The lane-divider line on a road-whether a double yellow, broken single yellow or white line-is usually (and actually, should be) the demarcation zone for street riders. It marks the limit of usable pavement for that particular direction of traffic, and is basically there to facilitate the flow of traffic and prevent head-on collisions. Staying on your side of the yellow/white line through corners usually means you're safe from oncoming traffic. But we see far too many riders dangerously stepping over that boundary, even though they're technically on their side of the road.
Since a motorcycle uses lean angle to turn, its tire tracks are not in line with the rest of the vehicle, unlike a car. This means that though the tires may be at one point, the rest of the bike-and probably even more critical, the rider-will actually be far inside that point. While this poses no problem with right-hand turns, turns to the left create a hazard that many riders unwittingly step into, especially in blind curves. They may be "hitting their apex" just right, but what they don't realize is that much of their bike-and most of their body-is actually over the lane divider, putting themselves at great risk for a head-on collision.

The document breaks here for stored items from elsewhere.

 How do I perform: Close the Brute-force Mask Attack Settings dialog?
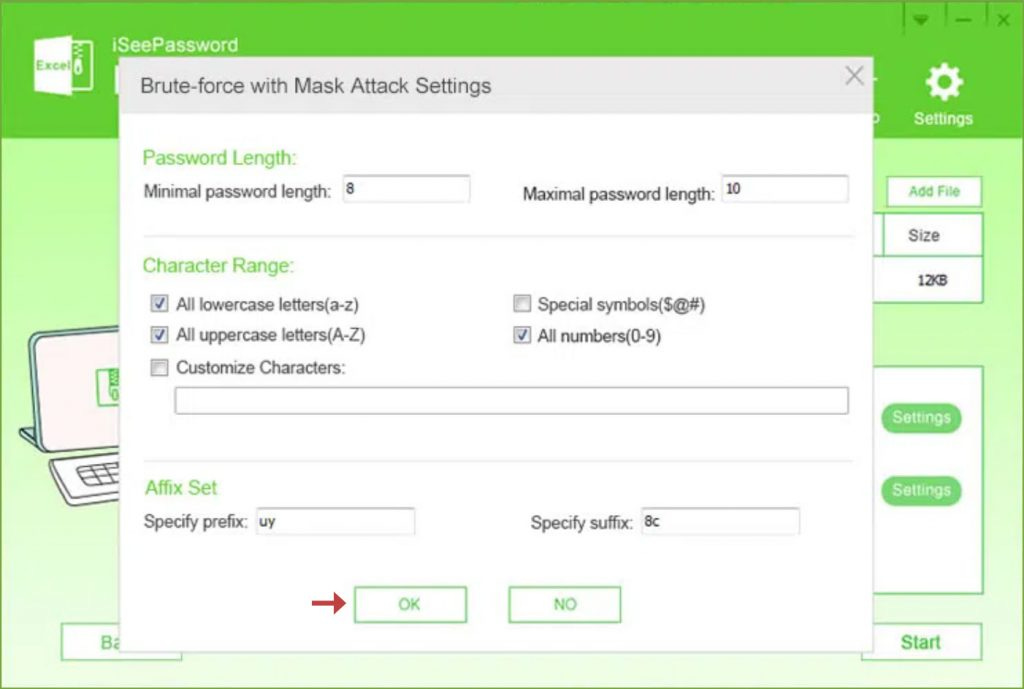coord(853,75)
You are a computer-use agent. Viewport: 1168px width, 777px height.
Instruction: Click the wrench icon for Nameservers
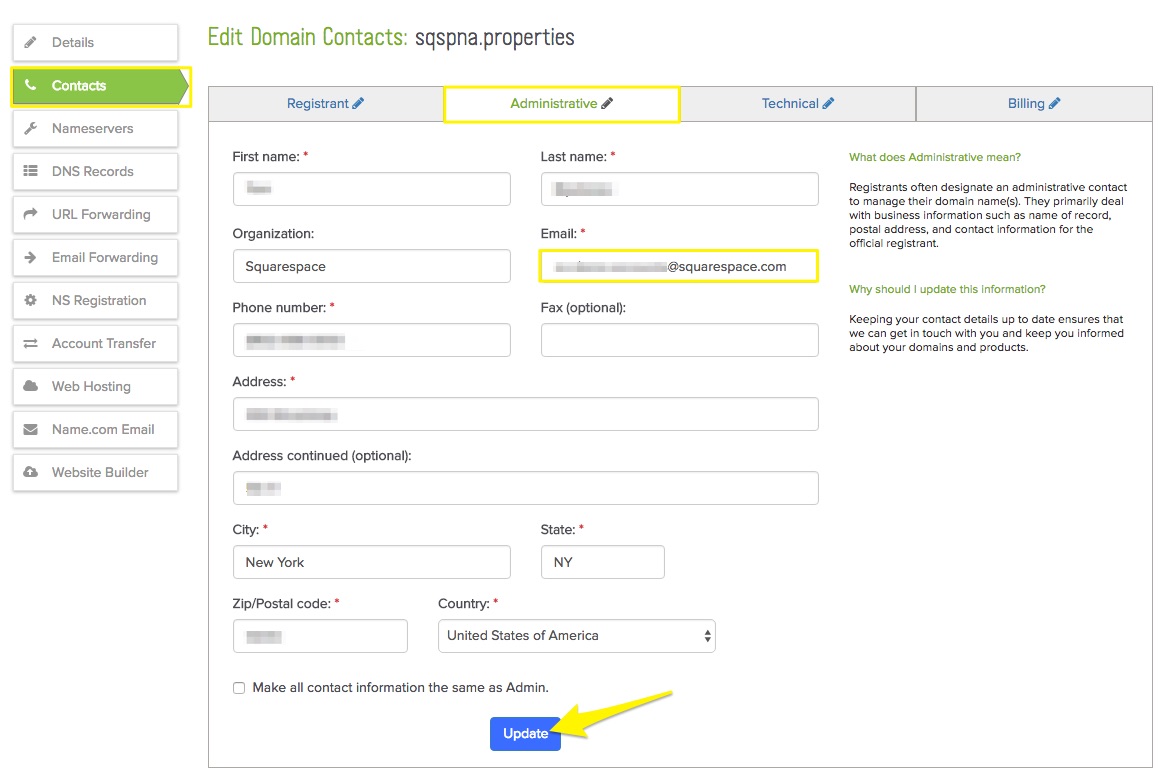31,129
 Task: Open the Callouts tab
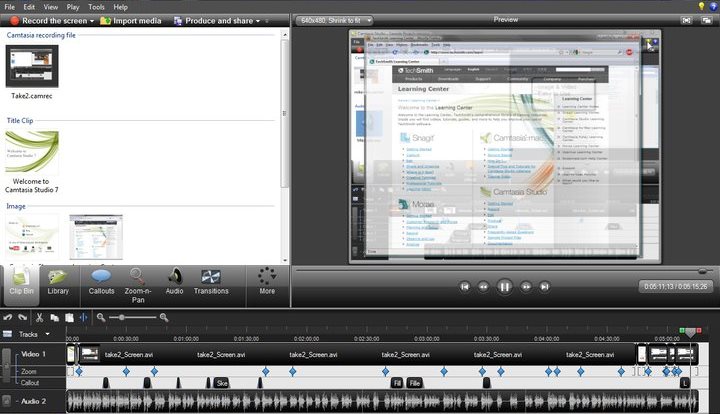pyautogui.click(x=101, y=281)
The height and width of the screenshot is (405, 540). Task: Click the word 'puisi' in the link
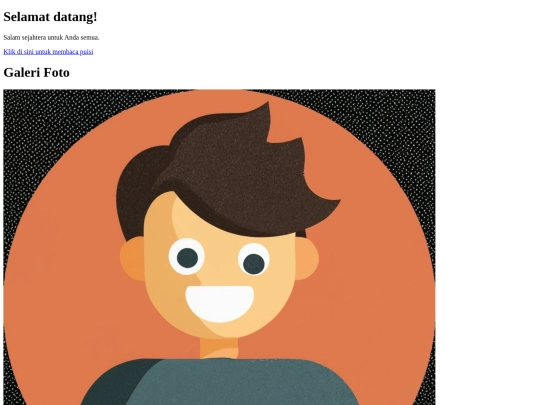tap(86, 52)
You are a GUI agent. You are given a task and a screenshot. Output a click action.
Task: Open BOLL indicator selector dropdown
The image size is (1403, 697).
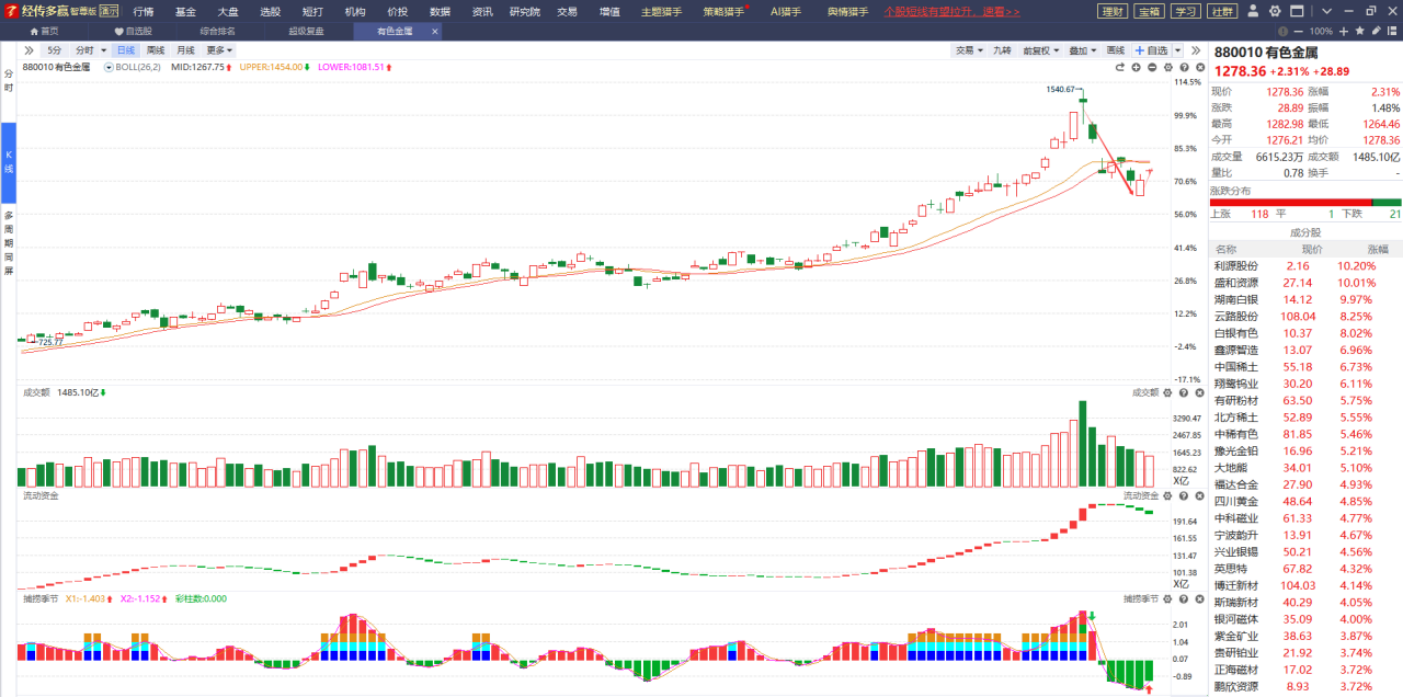(x=133, y=67)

Many two-lane roads are narrow enough that a car or truck can fill up nearly a whole lane. Should they encounter an oncoming hazard, there's not much room to maneuver in order to evade that danger. And that's not even taking into account those drivers who slightly wander over the line into the wrong lane due to distractions or just plain poor driving skills. Or what about a rider approaching in the opposite lane staying wide before turning in so that he won't have to use much lean angle?
Think about it: All it takes is one vehicle traveling at 30 mph, and the other moving at the same speed, to equal a closing speed of 60 mph. Around a tight, blind left-hander, that doesn't mean much time or room to recognize the oncoming hazard and take evasive action. Why expose yourself (and perhaps another rider) to this risk? Be cognizant of your body's location when you carve that next left-hand turn, and keep your wheel tracks far enough in your lane to prevent having to lean your body (and bike) over the lane-dividing line. Learn to regulate your speed in those corners also, so that you won't be tempted to use that pavement in order to make the corner.